3. Bagaimana penyelesaian masalah tersebut, seperti apa solusinya?
Menurut pandangan saya pribadi, solusi yang dapat diterapkan berdasarkan
permasalahan utama terkait pelaksanaan bantuan hukum diatas antara lain : a. Mengubah mindset para Advokat/LBH dalam menangani suatu kasus agar tidak berorientasi kepada nominal, gengsi, dan harga diri saja, melainkan lebih mengutamakan perkara-perkara yang orientasinya pada kepentingan masyarakat miskin. Perubahan mindset tersebut dapat diterapkan pada individu yang sedang mengenyam pendidikan advokat, dengan menyelipkan dan menekankan materi-materi yang pro terhadap masyarakat marjinal. b.

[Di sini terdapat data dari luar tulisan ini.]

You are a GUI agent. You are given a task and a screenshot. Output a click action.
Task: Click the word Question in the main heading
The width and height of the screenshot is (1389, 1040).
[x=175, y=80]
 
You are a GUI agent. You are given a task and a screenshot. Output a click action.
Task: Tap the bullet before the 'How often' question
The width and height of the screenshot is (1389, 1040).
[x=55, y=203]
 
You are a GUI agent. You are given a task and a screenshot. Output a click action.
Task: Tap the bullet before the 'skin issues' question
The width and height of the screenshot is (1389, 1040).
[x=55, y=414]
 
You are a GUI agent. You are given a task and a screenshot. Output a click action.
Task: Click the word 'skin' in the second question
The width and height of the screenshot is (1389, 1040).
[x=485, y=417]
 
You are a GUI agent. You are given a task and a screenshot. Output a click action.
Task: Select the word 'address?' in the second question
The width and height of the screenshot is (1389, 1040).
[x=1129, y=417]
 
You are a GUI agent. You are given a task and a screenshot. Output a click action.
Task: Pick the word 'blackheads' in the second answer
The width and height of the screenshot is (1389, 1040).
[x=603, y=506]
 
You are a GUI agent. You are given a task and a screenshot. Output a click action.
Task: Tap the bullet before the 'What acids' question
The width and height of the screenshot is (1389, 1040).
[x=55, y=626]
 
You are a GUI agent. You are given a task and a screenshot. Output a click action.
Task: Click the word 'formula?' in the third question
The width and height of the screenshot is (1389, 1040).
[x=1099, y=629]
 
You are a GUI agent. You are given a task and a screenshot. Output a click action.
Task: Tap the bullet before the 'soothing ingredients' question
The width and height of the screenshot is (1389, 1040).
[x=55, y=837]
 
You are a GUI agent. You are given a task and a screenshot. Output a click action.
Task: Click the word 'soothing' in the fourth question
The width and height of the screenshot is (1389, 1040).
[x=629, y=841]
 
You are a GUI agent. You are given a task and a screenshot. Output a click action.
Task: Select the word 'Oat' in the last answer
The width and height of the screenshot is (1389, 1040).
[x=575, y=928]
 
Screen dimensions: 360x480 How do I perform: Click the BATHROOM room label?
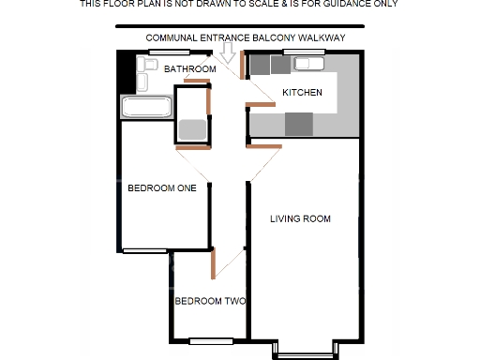click(x=189, y=69)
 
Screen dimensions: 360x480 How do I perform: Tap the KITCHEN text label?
click(x=303, y=93)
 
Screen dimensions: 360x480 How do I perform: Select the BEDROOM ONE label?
click(x=161, y=188)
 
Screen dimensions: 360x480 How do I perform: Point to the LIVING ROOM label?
click(x=300, y=219)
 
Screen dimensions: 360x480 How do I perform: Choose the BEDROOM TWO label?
click(x=210, y=302)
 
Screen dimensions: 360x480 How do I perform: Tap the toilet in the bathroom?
click(x=146, y=67)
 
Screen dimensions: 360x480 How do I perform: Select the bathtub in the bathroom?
click(x=146, y=107)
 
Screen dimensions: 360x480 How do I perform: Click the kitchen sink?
click(x=308, y=64)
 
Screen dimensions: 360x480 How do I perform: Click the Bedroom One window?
click(x=144, y=250)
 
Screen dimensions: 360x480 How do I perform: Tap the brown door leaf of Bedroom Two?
click(x=215, y=264)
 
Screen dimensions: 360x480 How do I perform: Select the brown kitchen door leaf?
click(x=244, y=68)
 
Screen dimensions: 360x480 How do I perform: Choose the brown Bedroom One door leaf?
click(x=192, y=147)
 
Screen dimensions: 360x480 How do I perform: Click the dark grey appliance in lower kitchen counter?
click(x=298, y=123)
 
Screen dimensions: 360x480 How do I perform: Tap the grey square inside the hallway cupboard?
click(x=191, y=129)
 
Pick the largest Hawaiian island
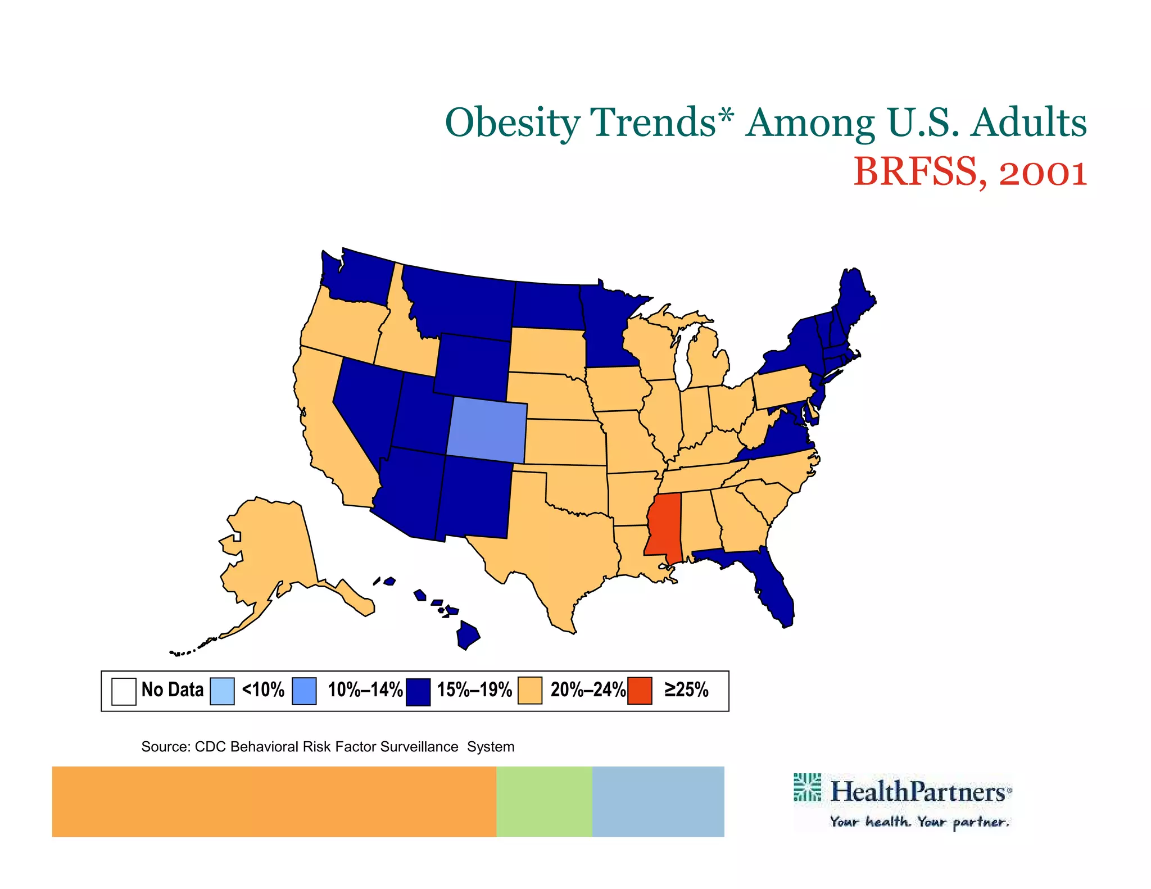468,635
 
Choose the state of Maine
854,298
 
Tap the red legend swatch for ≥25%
640,691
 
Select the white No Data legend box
124,691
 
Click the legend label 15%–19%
474,690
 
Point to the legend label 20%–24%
587,690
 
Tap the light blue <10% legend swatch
222,691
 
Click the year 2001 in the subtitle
1043,172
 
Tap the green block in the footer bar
543,801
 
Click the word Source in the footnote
165,747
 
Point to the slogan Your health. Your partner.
919,822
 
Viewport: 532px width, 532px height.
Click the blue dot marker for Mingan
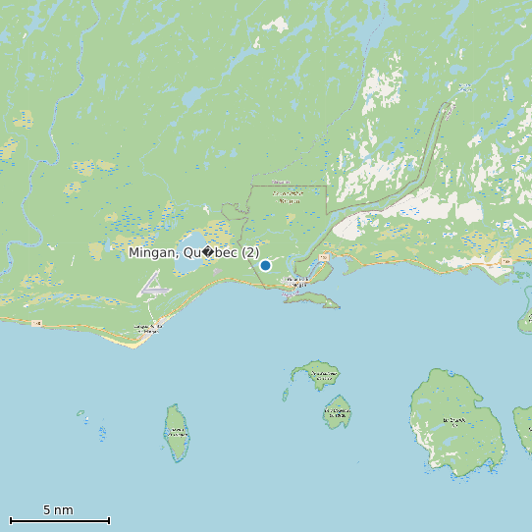(265, 265)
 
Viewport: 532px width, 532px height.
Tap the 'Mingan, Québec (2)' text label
(194, 253)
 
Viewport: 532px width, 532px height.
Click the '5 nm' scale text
(58, 510)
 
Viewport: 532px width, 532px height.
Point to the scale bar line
(59, 520)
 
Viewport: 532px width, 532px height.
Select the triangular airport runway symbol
(154, 286)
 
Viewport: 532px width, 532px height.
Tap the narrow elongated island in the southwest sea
(177, 432)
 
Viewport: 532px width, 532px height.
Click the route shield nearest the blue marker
(322, 256)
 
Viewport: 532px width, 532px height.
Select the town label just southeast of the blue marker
(295, 283)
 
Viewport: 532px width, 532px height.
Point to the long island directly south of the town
(312, 298)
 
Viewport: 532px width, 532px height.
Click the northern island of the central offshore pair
(318, 375)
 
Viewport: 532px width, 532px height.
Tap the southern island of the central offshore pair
(338, 412)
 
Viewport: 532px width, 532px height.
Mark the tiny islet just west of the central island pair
(286, 395)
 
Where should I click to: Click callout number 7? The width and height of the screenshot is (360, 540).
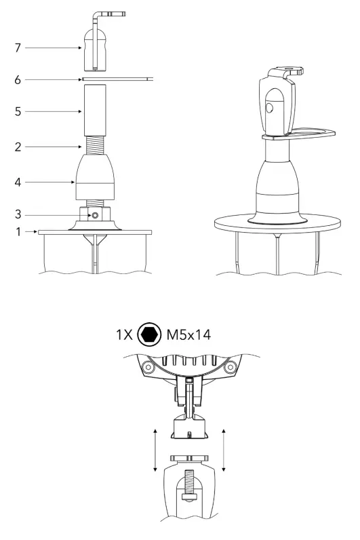[x=18, y=48]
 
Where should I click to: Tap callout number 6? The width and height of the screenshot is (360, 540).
[x=18, y=80]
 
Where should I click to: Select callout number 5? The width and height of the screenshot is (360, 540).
[x=18, y=111]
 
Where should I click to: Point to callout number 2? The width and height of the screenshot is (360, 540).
[x=18, y=147]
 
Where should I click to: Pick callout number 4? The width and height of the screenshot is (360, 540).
[x=18, y=182]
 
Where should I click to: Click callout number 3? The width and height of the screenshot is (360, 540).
[x=18, y=214]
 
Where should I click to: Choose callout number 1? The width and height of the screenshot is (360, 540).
[x=18, y=232]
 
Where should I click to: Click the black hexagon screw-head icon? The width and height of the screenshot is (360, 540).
[x=149, y=334]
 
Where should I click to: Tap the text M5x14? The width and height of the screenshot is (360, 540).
[x=188, y=334]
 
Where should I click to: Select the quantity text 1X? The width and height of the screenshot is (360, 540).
[x=124, y=334]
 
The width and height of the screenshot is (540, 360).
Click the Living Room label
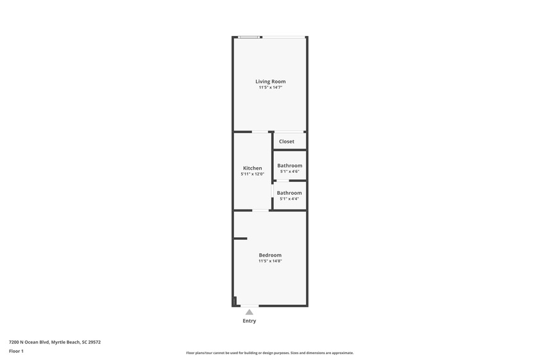pos(270,82)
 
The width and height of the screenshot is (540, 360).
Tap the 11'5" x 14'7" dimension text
pos(270,87)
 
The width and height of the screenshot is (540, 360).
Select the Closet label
pos(287,141)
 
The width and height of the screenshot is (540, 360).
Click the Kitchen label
pos(252,168)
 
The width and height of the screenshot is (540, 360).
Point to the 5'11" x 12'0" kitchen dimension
pos(252,174)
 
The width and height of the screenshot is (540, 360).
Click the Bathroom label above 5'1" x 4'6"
pos(289,166)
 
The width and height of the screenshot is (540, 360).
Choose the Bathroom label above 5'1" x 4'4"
pos(289,193)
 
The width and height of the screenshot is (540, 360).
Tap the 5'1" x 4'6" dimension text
pos(289,172)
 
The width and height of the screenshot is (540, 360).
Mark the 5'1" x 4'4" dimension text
pos(289,199)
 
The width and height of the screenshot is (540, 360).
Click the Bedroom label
pos(270,255)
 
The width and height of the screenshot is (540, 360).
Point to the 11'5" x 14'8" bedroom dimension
pos(270,261)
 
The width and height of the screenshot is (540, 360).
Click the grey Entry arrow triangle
pos(249,312)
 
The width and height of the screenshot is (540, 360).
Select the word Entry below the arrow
pos(249,321)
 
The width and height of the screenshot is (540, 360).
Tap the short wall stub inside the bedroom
pos(240,239)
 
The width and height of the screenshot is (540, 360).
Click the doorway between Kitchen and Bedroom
pos(260,210)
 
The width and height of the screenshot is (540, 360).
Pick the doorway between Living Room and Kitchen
pos(260,132)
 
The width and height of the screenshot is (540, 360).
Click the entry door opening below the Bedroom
pos(249,306)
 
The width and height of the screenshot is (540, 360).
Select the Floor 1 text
pos(16,351)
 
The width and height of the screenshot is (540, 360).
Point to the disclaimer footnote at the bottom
pos(270,353)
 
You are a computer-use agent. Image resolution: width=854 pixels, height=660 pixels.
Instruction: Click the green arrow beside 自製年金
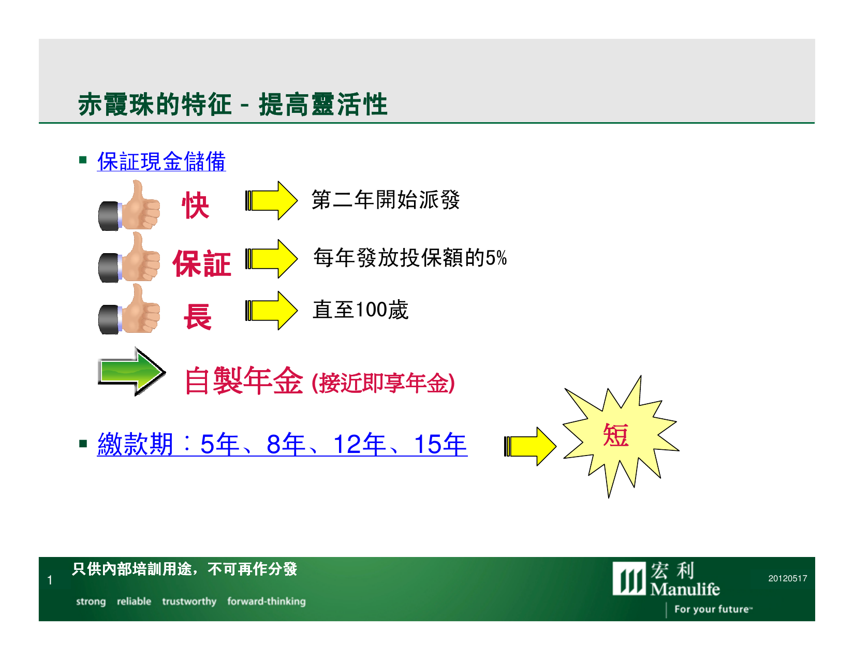[x=131, y=371]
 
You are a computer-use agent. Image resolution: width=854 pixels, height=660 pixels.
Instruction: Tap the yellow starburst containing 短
[x=621, y=436]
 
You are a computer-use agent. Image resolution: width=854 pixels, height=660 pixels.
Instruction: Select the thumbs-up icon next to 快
[x=129, y=205]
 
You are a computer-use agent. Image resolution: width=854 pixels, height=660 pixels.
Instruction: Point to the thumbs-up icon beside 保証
[x=129, y=257]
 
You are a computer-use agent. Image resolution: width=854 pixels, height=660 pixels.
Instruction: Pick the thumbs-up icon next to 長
[x=129, y=309]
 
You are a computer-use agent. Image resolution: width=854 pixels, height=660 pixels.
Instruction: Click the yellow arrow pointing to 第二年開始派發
[x=271, y=200]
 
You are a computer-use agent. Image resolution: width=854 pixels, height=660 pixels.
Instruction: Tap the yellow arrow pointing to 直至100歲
[x=271, y=311]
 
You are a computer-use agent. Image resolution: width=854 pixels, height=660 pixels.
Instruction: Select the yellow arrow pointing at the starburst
[x=530, y=447]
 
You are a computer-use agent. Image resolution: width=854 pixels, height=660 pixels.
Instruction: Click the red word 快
[x=195, y=205]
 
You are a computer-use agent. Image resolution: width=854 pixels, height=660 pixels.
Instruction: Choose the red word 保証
[x=202, y=263]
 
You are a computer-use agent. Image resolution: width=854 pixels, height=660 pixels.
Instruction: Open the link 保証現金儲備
[x=161, y=161]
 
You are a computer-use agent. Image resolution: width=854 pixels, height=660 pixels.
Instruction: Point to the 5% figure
[x=496, y=258]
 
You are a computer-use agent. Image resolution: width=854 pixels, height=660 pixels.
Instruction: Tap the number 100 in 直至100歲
[x=372, y=310]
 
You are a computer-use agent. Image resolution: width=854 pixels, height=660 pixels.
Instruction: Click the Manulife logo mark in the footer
[x=629, y=578]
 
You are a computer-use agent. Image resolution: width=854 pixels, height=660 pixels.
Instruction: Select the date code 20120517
[x=788, y=578]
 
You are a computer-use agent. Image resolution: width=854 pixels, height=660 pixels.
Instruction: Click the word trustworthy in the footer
[x=189, y=602]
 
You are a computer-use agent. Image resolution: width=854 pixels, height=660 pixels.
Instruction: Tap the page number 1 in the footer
[x=50, y=580]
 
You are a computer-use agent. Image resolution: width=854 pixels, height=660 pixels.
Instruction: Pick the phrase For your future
[x=712, y=609]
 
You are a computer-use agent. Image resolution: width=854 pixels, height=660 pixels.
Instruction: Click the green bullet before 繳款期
[x=82, y=444]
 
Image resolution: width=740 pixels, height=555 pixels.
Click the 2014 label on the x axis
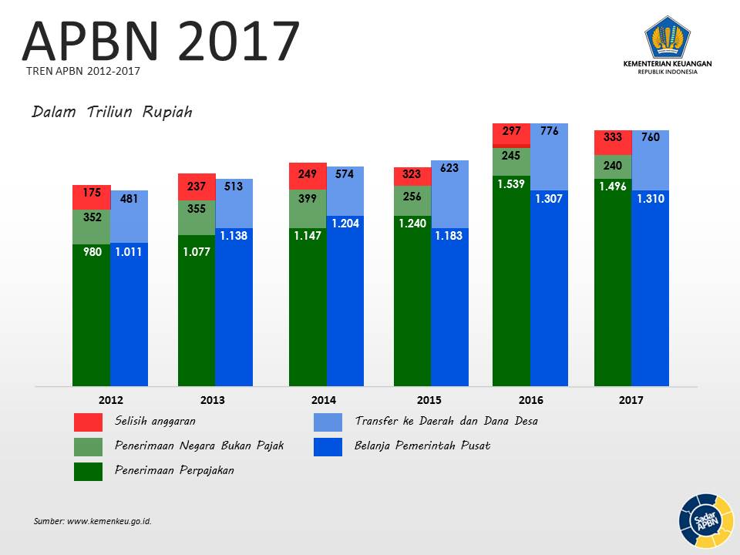tap(323, 401)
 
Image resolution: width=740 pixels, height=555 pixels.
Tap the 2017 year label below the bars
tap(631, 401)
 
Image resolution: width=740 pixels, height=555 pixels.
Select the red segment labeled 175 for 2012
tap(91, 197)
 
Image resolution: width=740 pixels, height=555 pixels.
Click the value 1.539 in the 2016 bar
tap(510, 184)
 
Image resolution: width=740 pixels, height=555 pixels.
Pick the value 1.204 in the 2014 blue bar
tap(345, 224)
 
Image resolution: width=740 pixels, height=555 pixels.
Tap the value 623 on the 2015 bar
tap(449, 167)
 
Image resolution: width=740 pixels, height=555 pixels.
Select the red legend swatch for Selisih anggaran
tap(88, 422)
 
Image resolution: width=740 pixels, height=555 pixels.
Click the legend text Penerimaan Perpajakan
tap(174, 470)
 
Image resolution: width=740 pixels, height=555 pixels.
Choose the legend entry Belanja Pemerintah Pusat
tap(422, 446)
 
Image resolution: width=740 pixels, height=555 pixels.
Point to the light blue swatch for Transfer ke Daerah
tap(328, 422)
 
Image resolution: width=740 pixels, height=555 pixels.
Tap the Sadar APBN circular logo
tap(705, 521)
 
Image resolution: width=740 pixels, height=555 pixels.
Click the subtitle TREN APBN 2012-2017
tap(83, 71)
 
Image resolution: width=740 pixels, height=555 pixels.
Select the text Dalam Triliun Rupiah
tap(112, 113)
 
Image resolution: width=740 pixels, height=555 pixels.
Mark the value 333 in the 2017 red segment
tap(613, 138)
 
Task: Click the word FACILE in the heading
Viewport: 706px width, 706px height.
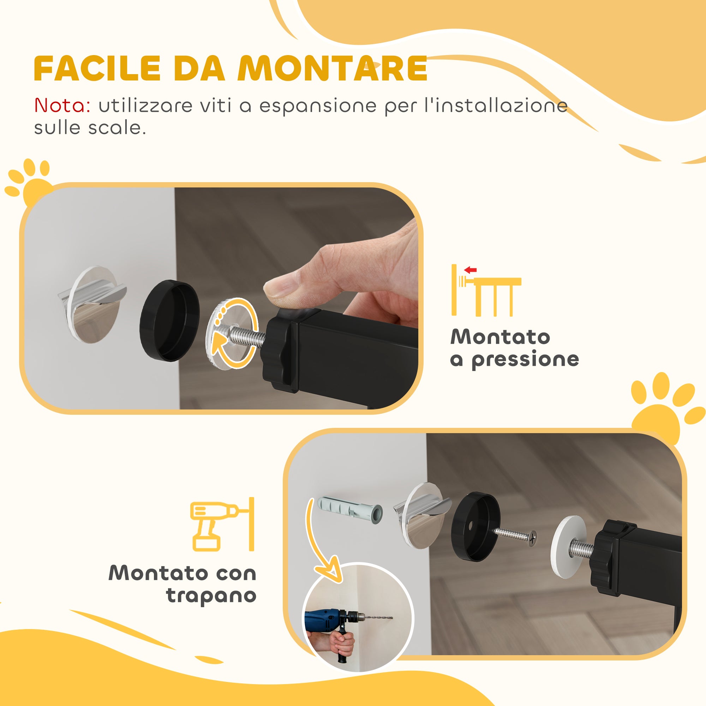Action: (97, 69)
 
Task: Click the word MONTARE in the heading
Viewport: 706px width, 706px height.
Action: (333, 69)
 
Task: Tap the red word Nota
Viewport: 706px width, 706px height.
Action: (62, 106)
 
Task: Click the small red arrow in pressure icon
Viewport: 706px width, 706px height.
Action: (470, 270)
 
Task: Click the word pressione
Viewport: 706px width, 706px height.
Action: (525, 360)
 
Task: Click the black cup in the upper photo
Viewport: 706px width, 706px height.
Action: (169, 321)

Meskipun minimnya kesadaran hukum masyarakat miskin memang sudah menjadi problematika bangsa Indonesia yang telah mendarah daging, namun tidak henti-hentinya diri saya pribadi menyarankan agar dalam konteks ini negara lah yang harus bertindak aktif merangkul masyarakat menengah kebawah. Konkretnya, pemerintah semestinya senantiasa menyelenggarakan sosialisasi terhadap hukum maupun peraturan perundang- undangan yang baru dan yang secara langsung akan berimplikasi terhadap situasi dan kondisi kehidupan masyarakat miskin. c. Benturan yang terjadi antara aparat penegak hukum (kepolisian) dengan pihak LBH kerap kali dimulai dengan tindakan sewenang-wenang pihak aparat penegak hukum yang melarang pihak LBH untuk melakukan pendampingan terhadap tersangka, padahal mendapatkan pendampingan hukum merupakan hak sepenuhnya dari tersangka. Oleh karena itu perlu adanya koordinasi yang langsung menuju ke pusat, dalam hal ini antara LBH yang bersangkutan dengan petinggi kepolisian (Kapolri) untuk memerintahkan bahkan menindak tegas anggotanya yang tidak memperkenankan pemberian bantuan hukum terhadap tersangka. Tindakan tegas Kapolri akan memberikan efek jera terhadap anggota polri secara keseluruhan, agar tidak terjadi kasus yang sama lagi di seluruh penjuru wilayah. d. Revisi terhadap Undang-Undang Nomor 16 Tahun 2011 tentang Bantuan Hukum rasanya perlu dilakukan sebab undang-undang tersebut belum mengakomodir ketentuan pengawasan dalam proses pemberian bantuan hukum. Padahal fungsi pengawasan dinilai sangat penting dalam menjamin agar pemberian bantuan hukum berjalan sesuai peruntukkannya, dan perlu aturan yang konkret sebagai payung hukumnya. Referensi :
Undang-Undang Nomor 16 Tahun 2011 tentang Bantuan Hukum
Triwulandari, A. M. (2020). Problematika Pemberian Bantuan Hukum Struktural dan Non
Struktural Kaitannya dengan Asas Equality Before The Law. Jurnal Ilmiah Kebijakan Hukum, 14(3), 539-552.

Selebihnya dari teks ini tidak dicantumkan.